PROBLEM STATEMENT »
Please resume the forum thread below about using "there is" or "there are" with plural nouns, continuing from its last post.

EXCERPTED PASSAGE »

-- begin --

# There is - there's - or there are with plural noun.



## roniy

I have heard this sentence a couple of time but I am not certain if it is correct grammaticaly :

" There is kids "
*There is + plural* 

and I have also seen :

*There are +plural *

Is the first one worng grammaticaly ????


Thanks.


----------



## JLanguage

roniy said:
			
		

> I have heard this sentence a couple of time but I am not certain if it is correct grammaticaly :
> 
> " There is kids "
> *There is + plural*
> 
> and I have also seen :
> 
> *There are +plural *
> 
> Is the first one worng grammaticaly ????
> 
> 
> Thanks.


 
The first one is incorrect. More commonly people say, 
There's...[plural noun], but this is also incorrect.


----------



## Aupick

The first one is definitely wrong, although it sometimes creeps out of people's mouths because we haven't necessarily decided, when we choose our verb, what the rest of the sentence will be, or else we change our minds, and we can't be bothered going back to correct the verb.


----------



## roniy

Ok I understand it 
Thank you two


----------



## gian_eagle

So... *there's + plural* it's a bad use of grammar, right?


----------



## bizcocho

There is + singular noun
There are + plural noun
This rule applies to every noun that I can think of ...in English anyway!

I hope it helps!


----------



## gian_eagle

Yes, that explanation is right.

The main discussion was of why some people write or speak by using "there's people, there's books, there's problems...etc".


----------



## Hakro

gian_eagle said:
			
		

> Yes, that explanation is right.
> 
> The main discussion was of why some people write or speak by using "there's people, there's books, there's problems...etc".


"There's people" is explicable because people is singular.


----------



## gian_eagle

> "There's people" is explicable because people is singular.


 
Is it "*there is people*" o "*there are people*"?


----------



## Ratona

We say "there are people" because the noun implies a plural (more than one person)

When speaking we often use there's + plural because we are lazy and there is not a shorter form of "there are"


----------



## gian_eagle

oky doky, got it! So both forms could be acceptable.


----------



## judkinsc

gian_eagle said:
			
		

> oky doky, got it! So both forms could be acceptable.



Not grammatically.  But there's no chance you won't be understood.


----------



## Garou

And what should be used in this case:
'There is/are a book and a crayon'. Those are two things (plural) or two single things?


----------



## TrentinaNE

Garou said:
			
		

> And what should be used in this case:
> 'There is/are a book and a crayon'. Those are two things (plural) or two single things?


There are. As a quick check, try turning it around: A book and a crayon are there.



> We say "there are people" because the noun implies a plural (more than one person)


Yes, indeedy, Merriam-Webster defines people as a plural, and we do say "there are people."


----------



## panjandrum

This thread is wandering close to an old familiar topic here - singular and plural in relation to collective nouns (rather like people).

There are AE/BE differences, and there are areas of disagreement and ambiguity.

In BE, we are not entirely consistent


----------



## timpeac

The tendency to use "there is" for everything is quite widespread in some parts. I know that I sometimes catch myself having done it when I read an email through before sending for example, so I'm sure I must do it in speech too. I notice it a lot in London speech too.


----------



## JediMaster

In conversational speech, "there's" might be acceptable because many people are too lazy to use the correct verbs.  But if there are plural books on the table, and I want to use a contraction, I'll probably say "There're some books on the table," and kind of make my own contraction by running the words "there are" together.

-- end --

INFORMATION PROVIDED »
-- begin --

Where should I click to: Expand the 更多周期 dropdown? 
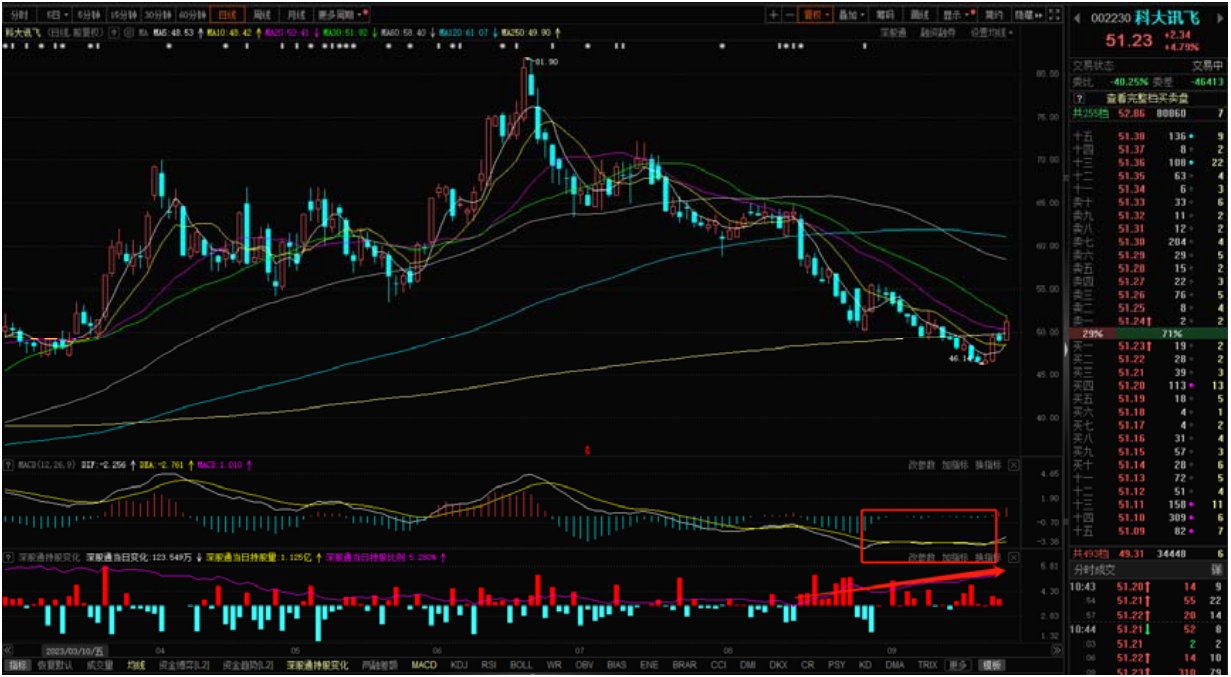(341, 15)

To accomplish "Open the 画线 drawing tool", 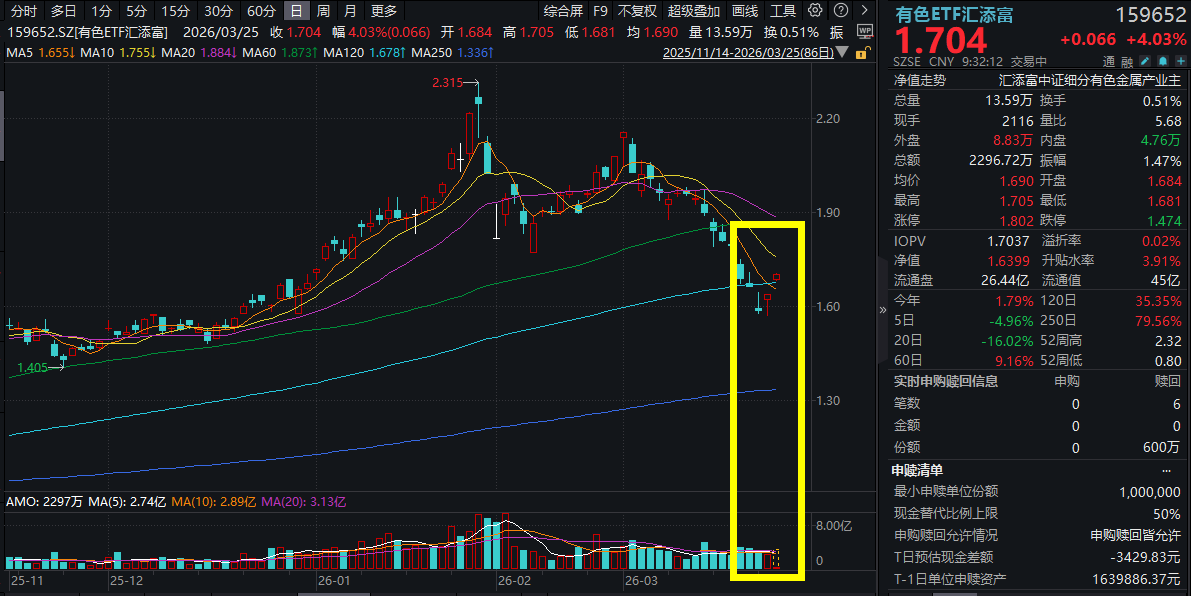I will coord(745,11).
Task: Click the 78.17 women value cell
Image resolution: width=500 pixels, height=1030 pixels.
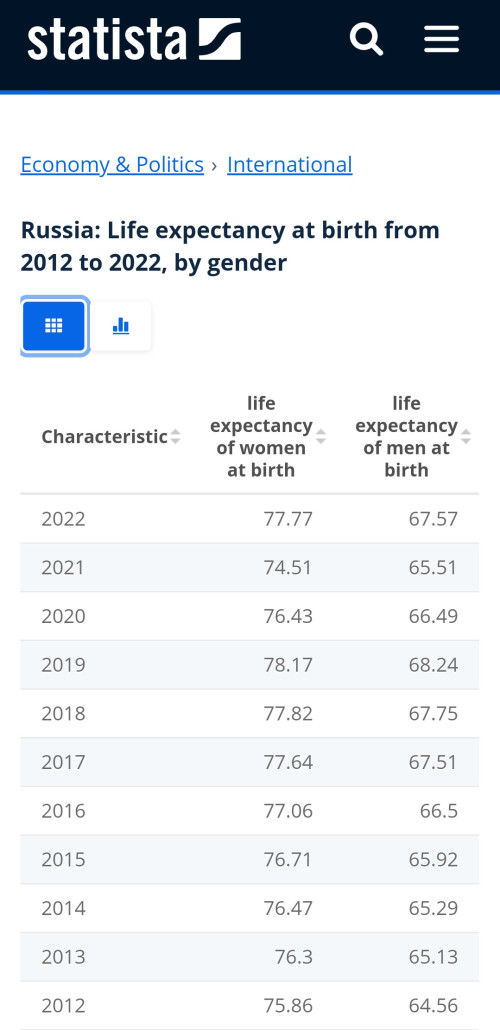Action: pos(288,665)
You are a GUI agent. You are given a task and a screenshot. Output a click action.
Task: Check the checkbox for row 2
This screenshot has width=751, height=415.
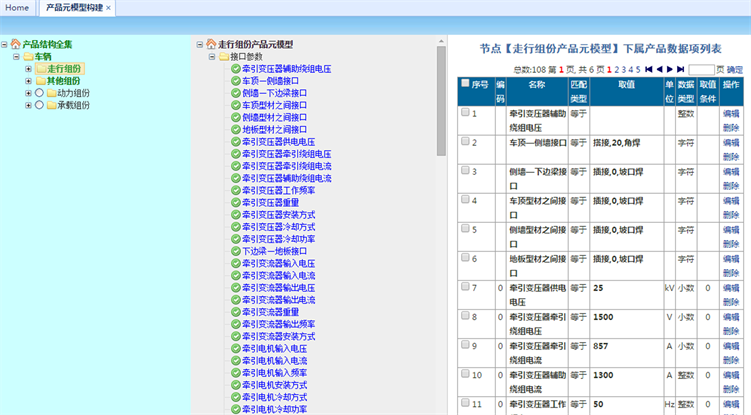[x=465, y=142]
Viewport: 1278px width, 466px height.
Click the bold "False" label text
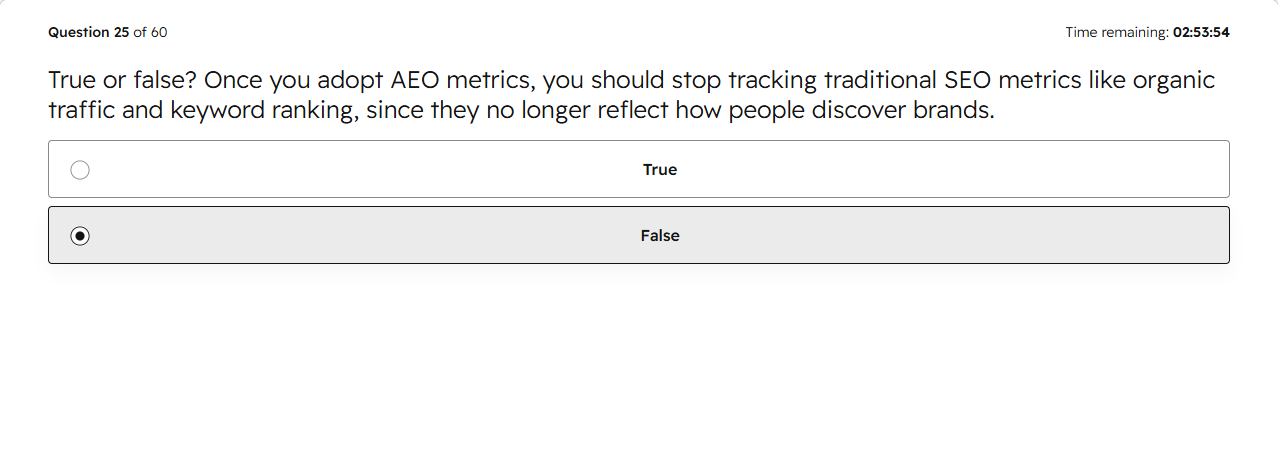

-- end --
-- begin --

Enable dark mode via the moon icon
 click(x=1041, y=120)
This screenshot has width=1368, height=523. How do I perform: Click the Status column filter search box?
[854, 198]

-- end --

REPLY »
----------



## Jake32

I have a question for you. I have my doubts in regard to this example:

"On the table there is/are a pen and a pencil". I don't know which form to choose. Should I go with the singular or plural form in this case? There are two items on the table, but my Longman Dictionary has somewhat indicated that I should choose the singular form.

Please help me!

Best regards

Jake32


----------



## maxiogee

Jake32 said:


> I have a question for you. I have my doubts in regard to this example:
> 
> "On the table there is/are a pen and a pencil". I don't know which form to choose. Should I go with the singular or plural form in this case? There are two items on the table, but my Longman Dictionary has somewhat indicated that I should choose the singular form.


Hiya Jake,
That's a really good question.

My gut feeling is as follows (but I wouldn't be surprised to see a grammarian contradict me, and cite rules to back it up.)…

If you are going to retain the two instances of *"a"* in the sentence then I would recommend you use the plural, as you are treating the pen and the pencil as separate items. If you leave out the second one I would recommend using the singular, as that treats them as a singular item…

"On the table there are *a* pen and *a* pencil".
"On the table there is *a* pen and pencil".

I hope this help you.


----------



## Jake32

Hey Maxiogee!

Thanks for the quick reply. I'm very grateful! I think I'll try to look at it from that perspective.

I hope to exchange grammatical issues with you again in the near future.

Have a nice evening!

Jake32


----------



## Jake32

Ok!

Thanks!


----------



## gwrthgymdeithasol

Jake32 said:


> Hey Maxiogee!
> 
> Thanks for the quick reply. I'm very grateful! I think I'll try to look at it from that perspective.
> 
> I hope to exchange grammatical issues with you again in the near future.



Bear in mind that Maxiogee, virtually by his own admission, appears to have made that 'rule' up on the spot. I would always use "there's" in both instances; if you need a reason, then I'd say it's because we process sentences linearly and if a singular noun is coming up it's natural to say "there is" in English, even if it turns out that there are several individual items.


----------



## Jake32

I'm not a native speaker. I'm from Denmark, and I needed some info on this issue for a paper. Thank you very much for your help. I will certainly keep your instructions in mind.

I have another question. I was reading an extract of a fairytale and it said "once upon a time there were a king and a queen". Shouldn't it be "there was a king and a queen"? - especially if you look at it from your perspective!

Jake32


----------



## gwrthgymdeithasol

Jake32 said:


> I'm not a native speaker. I'm from Denmark, and I needed some info on this issue for a paper. Thank you very much for your help. I will certainly keep your instructions in mind.
> 
> I have another question. I was reading an extract of a fairytale and it said "once upon a time there were a king and a queen". Shouldn't it be "there was a king and a queen"? - especially if you look at it from your perspective!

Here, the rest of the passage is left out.